Monday, December 18, 2017

How to Trick your VPC into Acting Like a Service Provider

So how do you solve the issue of routing traffic through a remote VPC to reach another remote network?

Picture the following example, you have your VPC and you have a business partner with their own VPC. You successfully have a VPC peering configured, bidirectional communication, and life is good:

Now what if behind their VPC they had an on-premise network not hosted with AWS that you need to reach as well? Simple right, just have your VPC traffic route to their VPC, and have their VPC route your traffic to their on-premise network via a few static routes:

This is where you'll run into an issue, by default Amazon does not allow traffic not originated from within a VPC to be routed out of its own network. Essentially you're not allowed to use a VPC as transit network (i.e. routing traffic through a BGP AS). Which is understandable as the last thing Amazon need is customers causing routing loops within their cloud environment. To get around this issue, you'll want to use what's called a Transit VPC.

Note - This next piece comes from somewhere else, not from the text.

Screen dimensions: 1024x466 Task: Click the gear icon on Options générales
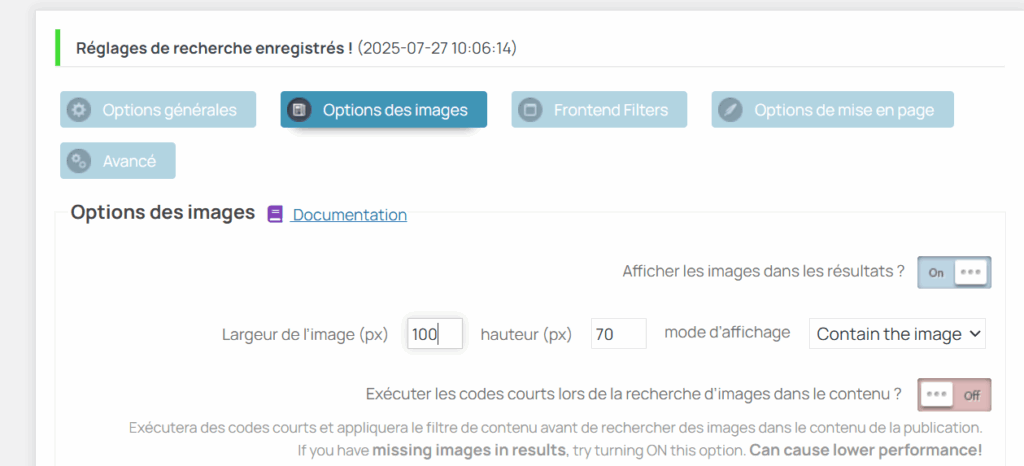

This VPC functions as a hub for both VPC's and outside networks to route traffic to and from each other. Two Cisco ISR's (1000v) function as the back bone for this VPC. These two virtual routers are used for VPN termination, routing, and high availability. From what I understand these Cisco routers have most of the traditional Cisco IOS XE feature set. So maybe you can get creative with using DMVPN, FlexVPN, etc. for additionally dynamic capabilities.

Like anything Cisco though, you do have to pay a premium for this service. However it appears that this is not only the best choice but probably the easiest to implement.